Murakami was born in Tokyo, Japan. From a very young age, he was a fan of manga, a Japanese style of art that mirrors cartoon shows and comics in the United States. In 1993, he received his Ph.D from Tokyo University of Arts in Nihonga: the study of traditional art technique.

After he received his degree, Murakami debuted a piece called “Time Bokan,” one of his first works that dealt with nuclear war and its impact on society in World War II.

The “Time Bokan” is a huge image of a cloud-like mushroom depicting a skull. The inspiration for this art piece is a tribute to both Hiroshima and Nagasaki.
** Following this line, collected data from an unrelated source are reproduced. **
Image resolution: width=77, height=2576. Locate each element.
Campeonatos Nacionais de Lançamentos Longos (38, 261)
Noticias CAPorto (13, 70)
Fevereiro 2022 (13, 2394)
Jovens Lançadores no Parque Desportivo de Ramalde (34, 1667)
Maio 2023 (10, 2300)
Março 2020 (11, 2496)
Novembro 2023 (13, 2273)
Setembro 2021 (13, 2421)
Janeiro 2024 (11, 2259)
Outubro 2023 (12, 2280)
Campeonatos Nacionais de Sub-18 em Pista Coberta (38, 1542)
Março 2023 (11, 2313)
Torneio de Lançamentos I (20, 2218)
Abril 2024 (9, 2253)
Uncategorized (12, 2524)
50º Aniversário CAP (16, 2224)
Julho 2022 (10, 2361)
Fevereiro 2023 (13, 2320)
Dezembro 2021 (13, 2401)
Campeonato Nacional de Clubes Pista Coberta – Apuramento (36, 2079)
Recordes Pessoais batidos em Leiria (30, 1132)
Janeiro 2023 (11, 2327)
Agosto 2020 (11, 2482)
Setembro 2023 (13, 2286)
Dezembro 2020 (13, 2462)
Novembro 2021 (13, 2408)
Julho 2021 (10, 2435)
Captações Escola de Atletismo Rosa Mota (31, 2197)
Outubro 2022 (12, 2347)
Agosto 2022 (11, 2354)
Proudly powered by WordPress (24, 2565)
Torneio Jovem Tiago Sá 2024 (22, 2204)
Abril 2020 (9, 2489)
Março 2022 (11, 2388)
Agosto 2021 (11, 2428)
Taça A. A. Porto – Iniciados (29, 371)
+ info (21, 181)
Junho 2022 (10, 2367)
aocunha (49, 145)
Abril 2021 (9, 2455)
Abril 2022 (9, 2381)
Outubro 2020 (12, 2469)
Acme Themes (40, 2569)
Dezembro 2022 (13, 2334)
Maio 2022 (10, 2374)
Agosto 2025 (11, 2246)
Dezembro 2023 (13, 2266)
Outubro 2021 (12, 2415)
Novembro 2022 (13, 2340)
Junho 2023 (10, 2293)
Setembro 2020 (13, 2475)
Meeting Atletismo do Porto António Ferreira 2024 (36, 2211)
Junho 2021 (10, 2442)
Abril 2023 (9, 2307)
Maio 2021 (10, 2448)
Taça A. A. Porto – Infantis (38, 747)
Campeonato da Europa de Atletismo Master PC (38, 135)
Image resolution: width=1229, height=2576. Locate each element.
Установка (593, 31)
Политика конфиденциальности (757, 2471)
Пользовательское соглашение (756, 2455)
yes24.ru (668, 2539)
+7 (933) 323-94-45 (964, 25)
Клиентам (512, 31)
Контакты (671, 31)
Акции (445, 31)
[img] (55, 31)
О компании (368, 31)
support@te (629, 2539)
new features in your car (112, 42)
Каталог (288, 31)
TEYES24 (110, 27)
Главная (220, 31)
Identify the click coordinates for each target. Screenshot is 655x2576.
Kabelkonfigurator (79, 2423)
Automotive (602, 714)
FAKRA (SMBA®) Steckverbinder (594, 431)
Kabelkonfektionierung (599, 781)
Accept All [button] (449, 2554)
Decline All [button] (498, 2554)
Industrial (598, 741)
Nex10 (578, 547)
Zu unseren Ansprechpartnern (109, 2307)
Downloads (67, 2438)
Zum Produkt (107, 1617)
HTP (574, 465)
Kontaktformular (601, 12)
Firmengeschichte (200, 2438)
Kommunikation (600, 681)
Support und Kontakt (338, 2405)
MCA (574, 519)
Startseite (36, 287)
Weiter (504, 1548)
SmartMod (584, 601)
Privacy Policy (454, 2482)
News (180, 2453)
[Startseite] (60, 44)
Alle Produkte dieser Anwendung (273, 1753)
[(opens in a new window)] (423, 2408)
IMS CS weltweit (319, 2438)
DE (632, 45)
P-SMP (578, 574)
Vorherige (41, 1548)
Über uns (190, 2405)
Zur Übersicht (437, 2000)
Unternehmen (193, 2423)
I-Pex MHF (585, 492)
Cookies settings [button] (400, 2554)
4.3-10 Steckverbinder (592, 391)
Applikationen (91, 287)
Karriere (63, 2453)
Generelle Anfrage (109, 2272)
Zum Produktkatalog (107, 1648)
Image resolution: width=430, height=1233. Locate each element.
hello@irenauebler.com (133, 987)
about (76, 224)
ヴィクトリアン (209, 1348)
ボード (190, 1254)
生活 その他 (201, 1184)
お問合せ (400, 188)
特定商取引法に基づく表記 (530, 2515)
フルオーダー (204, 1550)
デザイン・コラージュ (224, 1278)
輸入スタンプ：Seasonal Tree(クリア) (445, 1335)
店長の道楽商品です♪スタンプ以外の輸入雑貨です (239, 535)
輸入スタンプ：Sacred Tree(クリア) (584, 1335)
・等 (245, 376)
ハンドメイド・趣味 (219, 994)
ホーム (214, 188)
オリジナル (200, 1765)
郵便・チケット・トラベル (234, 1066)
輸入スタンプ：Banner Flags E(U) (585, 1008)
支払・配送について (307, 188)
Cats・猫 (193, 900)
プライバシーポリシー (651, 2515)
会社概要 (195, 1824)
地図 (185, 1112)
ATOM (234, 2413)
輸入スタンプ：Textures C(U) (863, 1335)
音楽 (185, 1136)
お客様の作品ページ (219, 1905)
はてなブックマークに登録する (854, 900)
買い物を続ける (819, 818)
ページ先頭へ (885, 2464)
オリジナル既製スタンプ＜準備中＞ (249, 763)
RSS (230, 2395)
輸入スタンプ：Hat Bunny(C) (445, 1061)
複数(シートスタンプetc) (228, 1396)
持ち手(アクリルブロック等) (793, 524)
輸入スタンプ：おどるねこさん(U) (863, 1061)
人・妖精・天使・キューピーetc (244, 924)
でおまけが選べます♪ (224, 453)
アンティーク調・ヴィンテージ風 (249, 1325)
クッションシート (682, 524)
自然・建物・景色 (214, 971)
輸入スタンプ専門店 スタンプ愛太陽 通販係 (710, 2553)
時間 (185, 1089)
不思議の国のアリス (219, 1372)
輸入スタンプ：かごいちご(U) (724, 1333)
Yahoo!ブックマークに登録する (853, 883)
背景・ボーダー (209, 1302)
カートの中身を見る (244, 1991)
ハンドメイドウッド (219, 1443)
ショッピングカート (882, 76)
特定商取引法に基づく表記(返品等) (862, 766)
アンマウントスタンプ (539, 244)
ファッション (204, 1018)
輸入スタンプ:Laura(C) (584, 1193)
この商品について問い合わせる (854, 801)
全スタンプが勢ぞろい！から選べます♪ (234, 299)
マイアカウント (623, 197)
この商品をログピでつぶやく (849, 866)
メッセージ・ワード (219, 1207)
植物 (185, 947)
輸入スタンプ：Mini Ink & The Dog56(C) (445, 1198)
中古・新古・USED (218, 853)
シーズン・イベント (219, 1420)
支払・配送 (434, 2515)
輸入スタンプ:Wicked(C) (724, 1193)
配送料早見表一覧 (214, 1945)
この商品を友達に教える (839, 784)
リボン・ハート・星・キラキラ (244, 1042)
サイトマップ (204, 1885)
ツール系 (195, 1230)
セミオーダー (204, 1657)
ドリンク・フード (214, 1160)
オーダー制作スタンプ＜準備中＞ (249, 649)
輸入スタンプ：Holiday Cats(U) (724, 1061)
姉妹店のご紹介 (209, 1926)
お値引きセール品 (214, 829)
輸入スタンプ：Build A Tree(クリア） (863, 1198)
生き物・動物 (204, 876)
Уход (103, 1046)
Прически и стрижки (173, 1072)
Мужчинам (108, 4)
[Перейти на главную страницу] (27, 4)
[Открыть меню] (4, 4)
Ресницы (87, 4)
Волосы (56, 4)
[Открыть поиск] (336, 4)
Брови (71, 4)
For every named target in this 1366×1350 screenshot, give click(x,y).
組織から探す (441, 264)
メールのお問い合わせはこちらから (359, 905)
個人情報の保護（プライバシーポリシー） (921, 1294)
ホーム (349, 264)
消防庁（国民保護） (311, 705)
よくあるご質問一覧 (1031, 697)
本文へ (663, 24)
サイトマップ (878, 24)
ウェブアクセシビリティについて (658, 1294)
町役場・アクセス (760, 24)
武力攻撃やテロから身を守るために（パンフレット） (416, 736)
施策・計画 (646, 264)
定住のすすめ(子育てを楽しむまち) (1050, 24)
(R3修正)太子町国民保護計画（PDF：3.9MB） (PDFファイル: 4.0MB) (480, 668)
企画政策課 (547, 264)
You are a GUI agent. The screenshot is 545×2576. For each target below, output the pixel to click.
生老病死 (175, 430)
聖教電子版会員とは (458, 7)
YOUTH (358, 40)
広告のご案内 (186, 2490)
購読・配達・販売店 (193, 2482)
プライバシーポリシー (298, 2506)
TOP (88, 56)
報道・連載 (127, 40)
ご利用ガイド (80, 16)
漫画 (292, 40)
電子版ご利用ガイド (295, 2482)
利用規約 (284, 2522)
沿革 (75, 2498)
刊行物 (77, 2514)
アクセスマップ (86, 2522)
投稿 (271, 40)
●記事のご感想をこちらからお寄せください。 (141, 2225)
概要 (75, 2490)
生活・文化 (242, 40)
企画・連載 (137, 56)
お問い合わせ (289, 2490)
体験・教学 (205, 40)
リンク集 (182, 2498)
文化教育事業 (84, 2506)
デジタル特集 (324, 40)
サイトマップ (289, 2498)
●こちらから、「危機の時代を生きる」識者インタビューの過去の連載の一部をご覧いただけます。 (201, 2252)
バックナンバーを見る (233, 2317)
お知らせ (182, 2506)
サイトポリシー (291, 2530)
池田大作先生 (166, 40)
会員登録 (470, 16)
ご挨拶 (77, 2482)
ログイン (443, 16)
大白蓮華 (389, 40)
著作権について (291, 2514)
In the catalog “The Octopus Eats Its Own Leg,” Murakami describes the aftermath of the bombing and how he started to question society’s responsibility for what happened. These events continued to inspire his work through various stages of his life.

Murakami’s next wave of art, Mr. DOB, was the creation of an alter ego. Created in the figurative image of Murakami, Mr. DOB is a cross creation between two popular characters in Japan and the centerpiece of Murakami’s new works.

One of these characters was Doraemon, a famous manga character, and the other was Sonic the Hedgehog, a famous video character brought to life by Sega video games. Mr. DOB gave way for Murakami to express himself through this character and one of his first pieces that became recognized internationally.

At the Museum of Contemporary Art, “The Octopuses Eats Its Own Leg” exhibition is being displayed, demonstrating Murakami’s works from the beginning to the current period.

Several visitors have described the exhibit to be “out of this world.”

Museum visitor Camilla Rivera said, “I feel good. I can go outside and eat the world right now just because the images are empowering.”

Another patron, Yumiko Mannarelli, said she “really like(s) the cherry blossoms. In the explanation, he took the styles of Jackson Pollock and used the style to transform a traditional Japanese silk painting, screen painting. I am Japanese and I like that.”

Murakami’s work does give a sense of how the imagination and pain of life can be captured through one’s art.  I would recommend this exhibit because it makes you step outside the boundaries of art and welcomes you into the view of how the artists’ expressions are placed on the canvas.

This exhibit is being held at the Museum of Contemporary Art through September 24.